But we can’t anymore, because we don’t have MaterialSampler, and applying this sampler state to all textures in the entire engine might not be correct either. Luckily for us, the KHR_vulkan_glsl extension supplies us with the ability to decouple textures from samplers, and create the sampler in shader code. So I enabled AnyFX to create such a separate sampler object, although to do so one must omit the list of samplers. So the above code would be:

group(1) samplerstate MaterialSamplerState
   Filter = Anisotropic;

Which results in a separate sampler, and the descriptor sets would be:

group(0) texture2D AllMyTextures[2048];

And finally, sampling the texture is

vec4 Color = texture(sampler2D(AllMyTextures[MaterialTextureId], MaterialSamplerState));

Instead of

vec4 Color = texture(AllMyTextures[MaterialTextureId]);

Which will allow us to, in the shader code, explicitly select which sampler state to use, even if we have all our textures submitted once per frame. I could also implement a list of image-samplers combined really easily, and allow for example a graphics artist to supply the texture with sampler information, and just have that updated directly into the descriptor set, but still be able to fetch the proper sampler from the array.

For the sake of completeness, here’s the final shader layout:

Descriptor set 0 Descriptor set 1 Descriptor set 2 Descriptor set 3
Texture array Sampler state Uniform buffer Image Image Uniform buffer

So this proves we can utilize uniform buffers to select textures too, covering all our grounds in one tied up bow. Neat. Except for images, and here’s why.

Images are not switched around and messed around with like textures are, and for good reason. An image is used when a shader needs to perform a read-write to texels in the same resource, meaning that images are mostly used for random access and random writes, for post effects and the like, and are thus not as prone to changes as for example individual objects. Instead, images are mostly consistent, and can be bound during rendering engine setup.
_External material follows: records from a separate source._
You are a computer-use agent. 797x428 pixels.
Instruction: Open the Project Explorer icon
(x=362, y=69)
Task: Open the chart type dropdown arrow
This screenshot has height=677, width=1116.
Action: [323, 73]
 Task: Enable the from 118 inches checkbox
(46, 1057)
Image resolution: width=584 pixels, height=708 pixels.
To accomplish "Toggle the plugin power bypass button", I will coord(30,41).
We could implement image arrays like we do texture arrays, however we must consider the HUGE amount of format combinations required to fit all cases.
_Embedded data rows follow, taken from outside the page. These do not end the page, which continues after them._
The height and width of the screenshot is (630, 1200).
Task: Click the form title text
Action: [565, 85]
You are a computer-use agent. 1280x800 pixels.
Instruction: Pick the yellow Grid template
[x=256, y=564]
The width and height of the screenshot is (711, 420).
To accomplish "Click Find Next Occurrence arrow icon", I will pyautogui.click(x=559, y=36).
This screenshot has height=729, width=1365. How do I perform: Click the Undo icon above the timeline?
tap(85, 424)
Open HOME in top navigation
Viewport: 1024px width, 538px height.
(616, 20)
Images can, like textures, be 2D, 2D multisample, 3D, Cube, just to mention the common types. We obviously have special cases like 2DArray, CubeArray and so forth, but array textures are not even used or supported in Nebula; never saw the need for them. However, images also needs a format qualifier if the image is to be supported with imageLoad, meaning we basically need a uniform array of all 4 ordinary types, with all permutations of formats. While possible, I deemed it a big no-no, and instead determined that since images are special use resources for single-fire read-writes, then a shader has to update the descriptor set each time it wants to change it, meaning it’s more efficient to, in the same shader, reuse the same variable and just not perform a new binding. All in all, this shouldn’t become a problem.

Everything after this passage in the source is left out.